_EXERCISE TASK 1_.
In the pandas grouping notebook below, reproduce verbatim the part that opens with the words containing "The above works, but" and closes with "whr_df_16.groupby('Region')['Happiness Score'].mean()".
_EXERCISE TASK 2_.
List every function name passed inside the brackets to `agg()` in the pandas grouping notebook below.
_EXERCISE TASK 3_.
In the pandas grouping notebook below, what CSV file is loaded into `whr_df_16`?

# Preliminaries

In [None]:
# Load pandas for dataframes:
import pandas as pd

# For plotting:
%matplotlib inline
from matplotlib import pyplot as plt
from matplotlib.ticker import FuncFormatter
import seaborn as sns

# Load SciPy for statistical testing:
import scipy


---

# Grouping: World Happiness Report 2016

In [None]:
whr_df_16 = pd.read_csv('WHR_2016.csv')

In [None]:
whr_df_16.shape

In [None]:
whr_df_16[:3]

## `size()` works as counting the N of observations in each group

In [None]:
whr_df_16.groupby('Region').size()

## `sum()`

In [None]:
whr_df_16.groupby('Region').sum()

The above works, but the results might not make sense. Other descriptions are more appropriate.

## Selecting a column and using more functions

### `mean()`

In [None]:
whr_df_16.groupby('Region')['Happiness Score'].mean()

### `median()`

In [None]:
whr_df_16.groupby('Region')['Happiness Score'].median()

## `agg()`  when applying multiple functions to grouped data

In [None]:
whr_df_16.groupby('Region')['Happiness Score'].agg(['size', 'mean', 'median', 'min', 'max'])

## Visualizing a distribution using `hist()`

In [None]:
whr_df_16['Economy (GDP per Capita)']

In [None]:
whr_df_16['Economy (GDP per Capita)'].hist()

_RAW DATA_.
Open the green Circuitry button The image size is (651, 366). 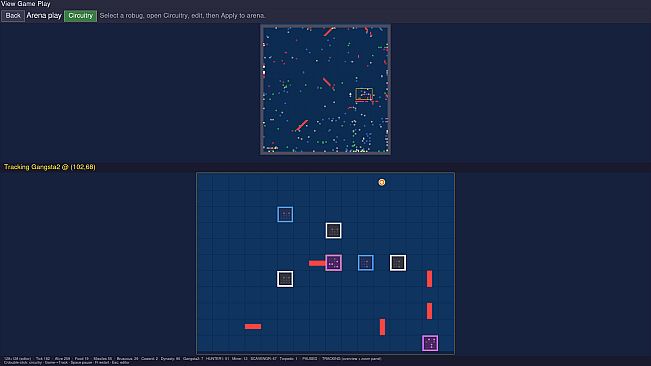point(81,16)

_ANSWER 1_.
The above works, but the results might not make sense. Other descriptions are more appropriate.

## Selecting a column and using more functions

### `mean()`

In [None]:
whr_df_16.groupby('Region')['Happiness Score'].mean()

_ANSWER 2_.
size, mean, median, min, max

_ANSWER 3_.
WHR_2016.csv